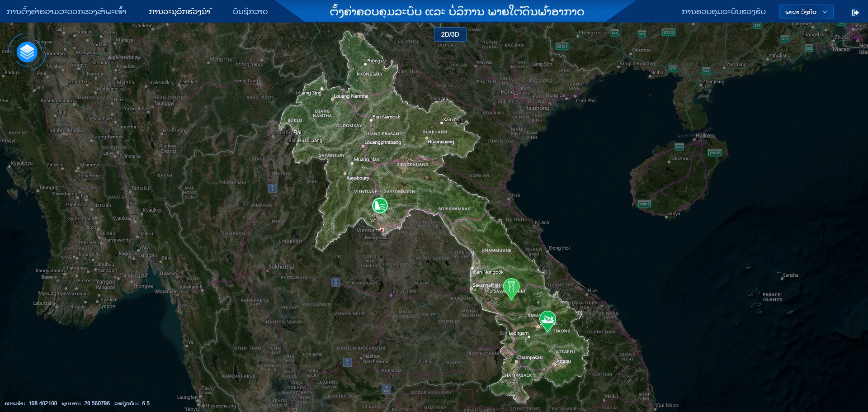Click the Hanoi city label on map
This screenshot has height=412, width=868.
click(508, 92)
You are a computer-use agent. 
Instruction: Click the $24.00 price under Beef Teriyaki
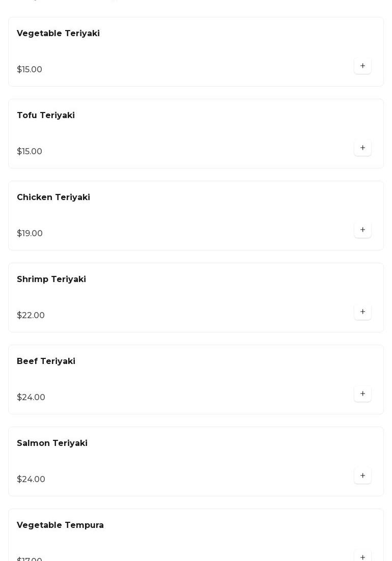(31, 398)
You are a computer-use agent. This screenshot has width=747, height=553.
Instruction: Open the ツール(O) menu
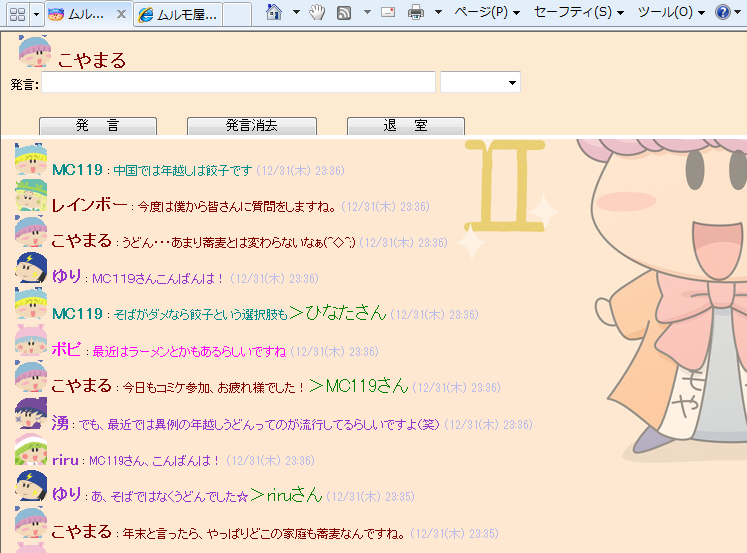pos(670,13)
══════════════════════════════
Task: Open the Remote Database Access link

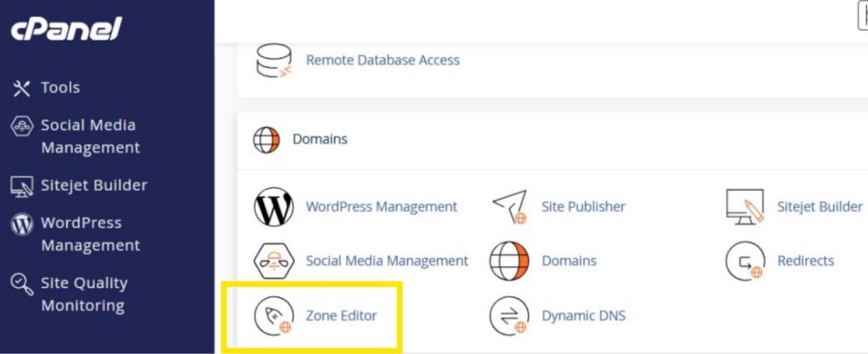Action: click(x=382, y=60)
══════════════════════════════
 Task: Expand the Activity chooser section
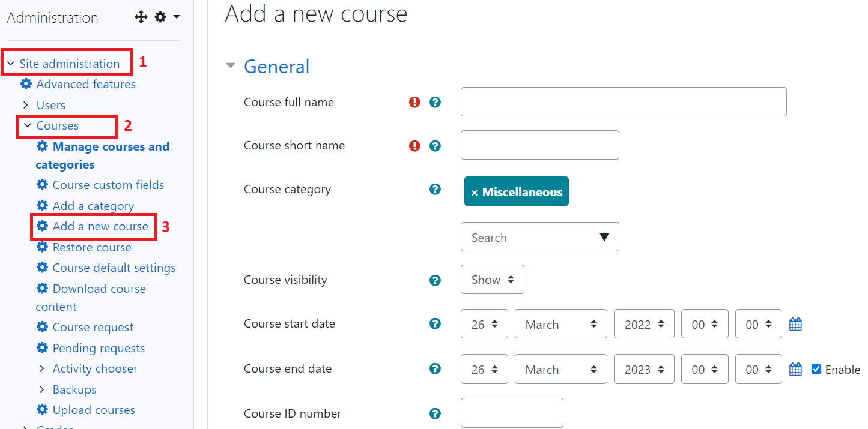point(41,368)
══════════════════════════════
[WHAT TO DO] Your reply must be a single number: the count of lines in the listing that hold "computer".

[WRITTEN RESPONSE] 2